═══ Source text ═══

Quest for Fame is a music video game developed by Virtual Music Entertainment and distributed by IBM.  They were eventually acquired by Namco (who then made the arcade version in 1999) to create karaoke machines.

In 2001, they resurfaced with a web-based subscription product named Music Playground, allowing the user to purchase the instrument tracks for already-owned audio CDs and play along with them. The service failed to attract a sufficient number of users and was finally shut down in August 2003.

The game
Quest for Fame is a simulation adventure game where the player becomes a rock guitarist, working his way up from lonesome bedroom rehearsals to becoming a garage band member, playing clubs and ultimately becoming a rock legend.

The game is based on tunes by Aerosmith and is played by a special device called "V-Pick" that's included in the box. The device is connected to the PC via the parallel port. It contains simple vibration sensing electronics so that the player can simulate playing a guitar by strumming it along a tennis racket, a baseball bat or just the thigh.

Virtual Music also sold a more realistic virtual guitar device that could be connected to the computer's serial port. Additional buttons permitted adjusting the player's guitar volume and feedback effects in the game. Instead of being equipped with full strings, there was only a small part of the guitar with exposed nylon strings or one metal string on the body.

The game contains cartoon-ized artwork consisting of drawn backgrounds with embedded video sequences played by actors.

═══ Data listing ═══

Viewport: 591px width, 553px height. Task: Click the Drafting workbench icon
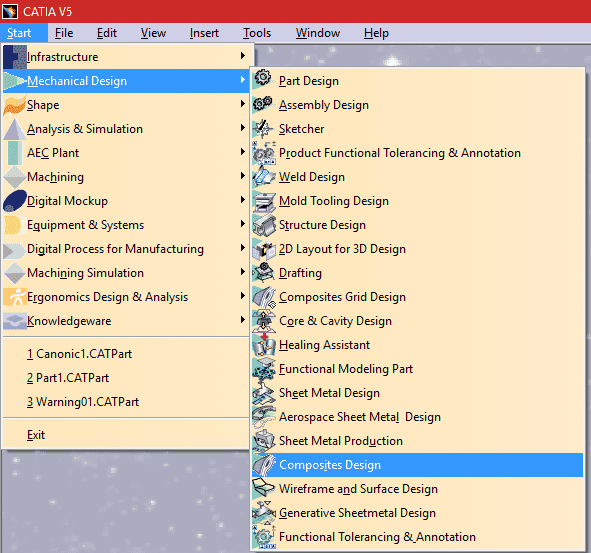[x=263, y=272]
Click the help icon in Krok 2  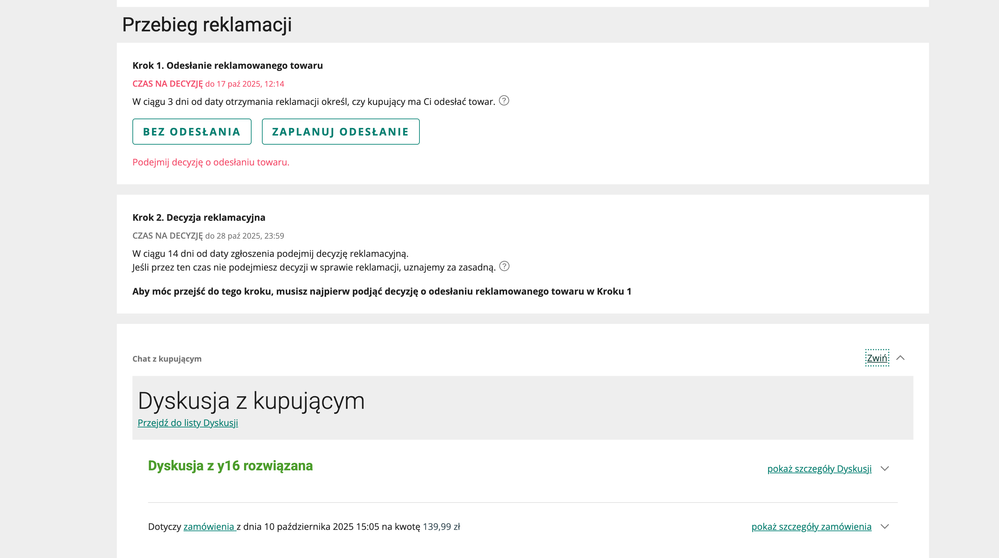click(x=504, y=266)
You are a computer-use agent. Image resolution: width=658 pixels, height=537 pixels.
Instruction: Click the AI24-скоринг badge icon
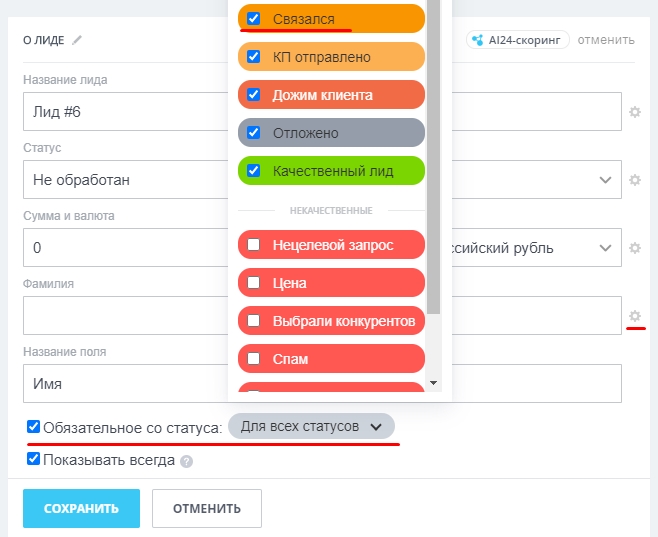(x=477, y=40)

═══

▶ **What you should do**
According to the Quest for Fame text, which port on the PC does the "V-Pick" device connect through?

▶ **Response to the task**
The parallel port.